__Work required__. Take the part of the records that opens with the line containing "Click the details" and closes with the line containing "point(875,86)", and write it out again with "refresh icon" swapped for "reload icon". Leave everything else as it is.

Data listing:
§ §
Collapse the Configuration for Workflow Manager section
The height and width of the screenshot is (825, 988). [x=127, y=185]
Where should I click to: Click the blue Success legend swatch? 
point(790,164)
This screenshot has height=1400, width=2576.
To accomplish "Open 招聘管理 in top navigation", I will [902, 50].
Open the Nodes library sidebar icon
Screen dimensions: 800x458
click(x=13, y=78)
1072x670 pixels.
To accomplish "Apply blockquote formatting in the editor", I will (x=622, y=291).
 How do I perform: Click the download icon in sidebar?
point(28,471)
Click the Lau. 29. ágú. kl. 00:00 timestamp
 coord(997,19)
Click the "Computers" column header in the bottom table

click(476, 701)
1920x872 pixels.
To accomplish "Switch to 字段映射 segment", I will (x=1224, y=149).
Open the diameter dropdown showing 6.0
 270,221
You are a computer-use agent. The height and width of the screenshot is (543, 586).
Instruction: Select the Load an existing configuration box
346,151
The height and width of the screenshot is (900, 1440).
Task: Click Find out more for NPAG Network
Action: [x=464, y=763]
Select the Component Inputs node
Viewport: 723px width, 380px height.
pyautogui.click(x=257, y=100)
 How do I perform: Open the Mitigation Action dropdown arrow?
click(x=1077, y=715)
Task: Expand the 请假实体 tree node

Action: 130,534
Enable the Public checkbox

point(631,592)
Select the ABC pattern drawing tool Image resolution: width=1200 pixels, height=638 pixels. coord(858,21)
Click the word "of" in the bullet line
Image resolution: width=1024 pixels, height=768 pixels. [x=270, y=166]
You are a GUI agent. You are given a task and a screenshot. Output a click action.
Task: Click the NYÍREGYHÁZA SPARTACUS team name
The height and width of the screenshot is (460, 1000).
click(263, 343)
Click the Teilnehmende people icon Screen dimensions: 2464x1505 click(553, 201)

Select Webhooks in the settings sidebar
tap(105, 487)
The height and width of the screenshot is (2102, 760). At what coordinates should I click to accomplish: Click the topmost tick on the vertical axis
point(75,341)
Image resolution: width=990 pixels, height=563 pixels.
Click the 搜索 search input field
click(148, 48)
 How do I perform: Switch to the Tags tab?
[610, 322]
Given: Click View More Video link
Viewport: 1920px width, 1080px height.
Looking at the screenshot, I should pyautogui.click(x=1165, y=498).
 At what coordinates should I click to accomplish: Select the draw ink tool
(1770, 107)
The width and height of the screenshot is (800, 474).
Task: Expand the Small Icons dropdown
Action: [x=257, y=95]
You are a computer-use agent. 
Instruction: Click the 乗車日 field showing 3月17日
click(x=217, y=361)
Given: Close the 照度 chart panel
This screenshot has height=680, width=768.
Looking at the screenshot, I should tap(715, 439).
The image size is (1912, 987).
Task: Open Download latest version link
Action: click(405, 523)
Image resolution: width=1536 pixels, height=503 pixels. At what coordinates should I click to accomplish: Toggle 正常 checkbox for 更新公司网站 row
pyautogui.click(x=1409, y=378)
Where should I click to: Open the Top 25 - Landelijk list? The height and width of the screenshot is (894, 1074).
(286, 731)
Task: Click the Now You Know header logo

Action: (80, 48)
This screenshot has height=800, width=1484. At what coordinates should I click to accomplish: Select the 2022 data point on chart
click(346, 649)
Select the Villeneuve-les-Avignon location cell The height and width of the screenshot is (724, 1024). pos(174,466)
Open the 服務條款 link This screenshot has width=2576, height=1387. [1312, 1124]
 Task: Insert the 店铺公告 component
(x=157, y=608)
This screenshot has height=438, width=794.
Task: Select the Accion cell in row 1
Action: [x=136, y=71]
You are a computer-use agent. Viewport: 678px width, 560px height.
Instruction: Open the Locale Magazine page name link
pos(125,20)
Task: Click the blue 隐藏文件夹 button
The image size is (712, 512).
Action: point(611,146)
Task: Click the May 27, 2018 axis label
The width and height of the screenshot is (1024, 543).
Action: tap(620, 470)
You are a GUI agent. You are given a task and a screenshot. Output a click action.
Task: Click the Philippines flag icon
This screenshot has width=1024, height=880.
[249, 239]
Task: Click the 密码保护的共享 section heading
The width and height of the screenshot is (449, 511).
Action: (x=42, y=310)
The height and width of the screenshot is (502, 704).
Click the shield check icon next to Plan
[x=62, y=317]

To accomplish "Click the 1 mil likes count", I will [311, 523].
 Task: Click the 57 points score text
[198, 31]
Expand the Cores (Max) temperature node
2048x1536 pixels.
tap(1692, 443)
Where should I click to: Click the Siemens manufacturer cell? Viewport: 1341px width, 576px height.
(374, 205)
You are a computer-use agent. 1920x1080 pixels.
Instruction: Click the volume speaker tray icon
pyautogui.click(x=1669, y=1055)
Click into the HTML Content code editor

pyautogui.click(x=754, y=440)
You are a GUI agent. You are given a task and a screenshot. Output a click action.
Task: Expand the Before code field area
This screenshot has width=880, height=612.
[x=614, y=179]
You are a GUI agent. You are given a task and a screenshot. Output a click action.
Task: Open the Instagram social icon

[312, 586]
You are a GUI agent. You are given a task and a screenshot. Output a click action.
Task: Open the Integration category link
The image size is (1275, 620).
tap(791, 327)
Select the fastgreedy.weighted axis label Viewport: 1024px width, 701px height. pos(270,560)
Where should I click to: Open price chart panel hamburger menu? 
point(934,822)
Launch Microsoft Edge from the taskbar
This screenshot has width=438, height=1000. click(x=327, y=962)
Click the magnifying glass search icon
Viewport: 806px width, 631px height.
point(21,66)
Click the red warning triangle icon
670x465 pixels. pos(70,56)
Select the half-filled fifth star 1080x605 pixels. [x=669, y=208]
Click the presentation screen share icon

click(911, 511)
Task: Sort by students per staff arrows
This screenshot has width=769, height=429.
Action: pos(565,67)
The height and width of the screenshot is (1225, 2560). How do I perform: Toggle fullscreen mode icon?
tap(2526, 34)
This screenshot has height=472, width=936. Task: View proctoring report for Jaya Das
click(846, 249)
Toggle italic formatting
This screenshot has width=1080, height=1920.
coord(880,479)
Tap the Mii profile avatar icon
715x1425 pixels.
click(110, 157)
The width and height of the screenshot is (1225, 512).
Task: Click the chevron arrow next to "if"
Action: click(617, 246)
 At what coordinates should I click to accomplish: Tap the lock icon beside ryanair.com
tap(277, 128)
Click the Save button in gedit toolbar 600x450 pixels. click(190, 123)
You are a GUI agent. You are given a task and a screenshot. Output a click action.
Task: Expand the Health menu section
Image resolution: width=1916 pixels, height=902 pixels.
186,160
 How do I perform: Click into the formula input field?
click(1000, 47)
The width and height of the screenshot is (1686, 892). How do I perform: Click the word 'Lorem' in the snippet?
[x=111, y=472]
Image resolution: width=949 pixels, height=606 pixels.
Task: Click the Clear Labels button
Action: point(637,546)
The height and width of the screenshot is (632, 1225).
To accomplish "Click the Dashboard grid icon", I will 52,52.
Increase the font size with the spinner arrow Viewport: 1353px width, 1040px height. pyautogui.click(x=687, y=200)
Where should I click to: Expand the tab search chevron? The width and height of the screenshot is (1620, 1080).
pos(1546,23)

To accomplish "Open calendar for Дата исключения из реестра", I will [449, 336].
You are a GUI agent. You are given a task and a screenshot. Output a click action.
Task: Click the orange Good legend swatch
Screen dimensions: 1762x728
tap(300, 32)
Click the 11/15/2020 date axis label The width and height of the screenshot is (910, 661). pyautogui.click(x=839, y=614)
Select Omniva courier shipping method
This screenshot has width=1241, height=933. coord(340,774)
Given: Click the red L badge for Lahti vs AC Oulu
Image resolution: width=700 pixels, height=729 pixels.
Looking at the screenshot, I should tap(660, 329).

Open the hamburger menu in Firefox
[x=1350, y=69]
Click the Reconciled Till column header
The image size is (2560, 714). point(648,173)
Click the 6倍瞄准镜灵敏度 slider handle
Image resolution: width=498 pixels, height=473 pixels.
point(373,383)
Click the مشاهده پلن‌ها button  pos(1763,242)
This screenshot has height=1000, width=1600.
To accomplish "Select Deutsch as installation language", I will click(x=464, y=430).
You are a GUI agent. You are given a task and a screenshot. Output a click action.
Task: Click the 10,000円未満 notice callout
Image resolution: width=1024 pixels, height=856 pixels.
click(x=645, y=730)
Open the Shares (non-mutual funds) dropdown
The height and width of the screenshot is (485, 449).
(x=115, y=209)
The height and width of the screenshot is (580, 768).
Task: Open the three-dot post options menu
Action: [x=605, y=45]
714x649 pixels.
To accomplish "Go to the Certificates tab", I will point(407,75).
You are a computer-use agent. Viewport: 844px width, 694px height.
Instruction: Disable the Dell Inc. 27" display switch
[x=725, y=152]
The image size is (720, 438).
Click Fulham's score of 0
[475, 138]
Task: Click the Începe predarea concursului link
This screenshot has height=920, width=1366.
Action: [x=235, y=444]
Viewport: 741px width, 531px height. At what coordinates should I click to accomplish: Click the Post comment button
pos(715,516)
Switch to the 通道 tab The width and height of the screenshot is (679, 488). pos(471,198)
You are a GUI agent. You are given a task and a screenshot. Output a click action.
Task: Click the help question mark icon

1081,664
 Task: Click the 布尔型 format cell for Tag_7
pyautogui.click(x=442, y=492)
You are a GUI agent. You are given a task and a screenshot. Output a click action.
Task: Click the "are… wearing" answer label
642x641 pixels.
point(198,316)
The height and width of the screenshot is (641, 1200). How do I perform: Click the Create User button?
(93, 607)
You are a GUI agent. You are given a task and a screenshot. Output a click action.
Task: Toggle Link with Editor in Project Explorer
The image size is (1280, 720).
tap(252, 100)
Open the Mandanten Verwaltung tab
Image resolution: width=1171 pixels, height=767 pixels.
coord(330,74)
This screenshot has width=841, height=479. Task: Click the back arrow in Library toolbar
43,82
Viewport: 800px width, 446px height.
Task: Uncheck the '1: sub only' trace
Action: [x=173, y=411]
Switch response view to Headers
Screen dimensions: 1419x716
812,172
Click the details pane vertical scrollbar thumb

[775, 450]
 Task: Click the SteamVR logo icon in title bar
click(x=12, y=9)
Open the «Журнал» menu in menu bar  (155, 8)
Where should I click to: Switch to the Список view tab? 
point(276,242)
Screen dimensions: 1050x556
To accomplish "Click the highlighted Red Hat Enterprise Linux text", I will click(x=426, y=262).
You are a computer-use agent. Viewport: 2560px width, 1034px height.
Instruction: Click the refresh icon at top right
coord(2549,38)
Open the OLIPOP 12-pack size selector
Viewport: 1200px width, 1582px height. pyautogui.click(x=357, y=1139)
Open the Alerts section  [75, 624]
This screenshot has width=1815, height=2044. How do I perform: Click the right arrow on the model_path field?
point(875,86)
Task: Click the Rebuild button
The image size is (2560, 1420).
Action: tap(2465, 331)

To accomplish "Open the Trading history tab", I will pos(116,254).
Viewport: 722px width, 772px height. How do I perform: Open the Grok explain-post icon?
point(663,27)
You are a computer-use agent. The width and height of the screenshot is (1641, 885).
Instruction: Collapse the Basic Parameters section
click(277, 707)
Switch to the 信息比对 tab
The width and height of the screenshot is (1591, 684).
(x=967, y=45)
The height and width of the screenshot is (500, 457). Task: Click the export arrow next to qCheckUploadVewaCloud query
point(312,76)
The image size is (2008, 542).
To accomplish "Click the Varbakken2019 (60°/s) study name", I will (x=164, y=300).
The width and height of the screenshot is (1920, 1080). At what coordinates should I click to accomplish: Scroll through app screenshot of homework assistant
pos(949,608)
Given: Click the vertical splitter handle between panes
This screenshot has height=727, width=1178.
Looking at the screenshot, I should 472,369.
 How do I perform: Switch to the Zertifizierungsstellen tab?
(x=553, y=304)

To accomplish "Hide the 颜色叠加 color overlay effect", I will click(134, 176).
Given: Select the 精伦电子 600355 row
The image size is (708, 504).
§ §
__Response__.
Click the details pane vertical scrollbar thumb

[775, 450]
 Task: Click the SteamVR logo icon in title bar
click(x=12, y=9)
Open the «Журнал» menu in menu bar  (155, 8)
Where should I click to: Switch to the Список view tab? 
point(276,242)
Screen dimensions: 1050x556
To accomplish "Click the highlighted Red Hat Enterprise Linux text", I will click(x=426, y=262).
You are a computer-use agent. Viewport: 2560px width, 1034px height.
Instruction: Click the reload icon at top right
coord(2549,38)
Open the OLIPOP 12-pack size selector
Viewport: 1200px width, 1582px height. pyautogui.click(x=357, y=1139)
Open the Alerts section  [75, 624]
This screenshot has width=1815, height=2044. How do I perform: Click the right arrow on the model_path field?
point(875,86)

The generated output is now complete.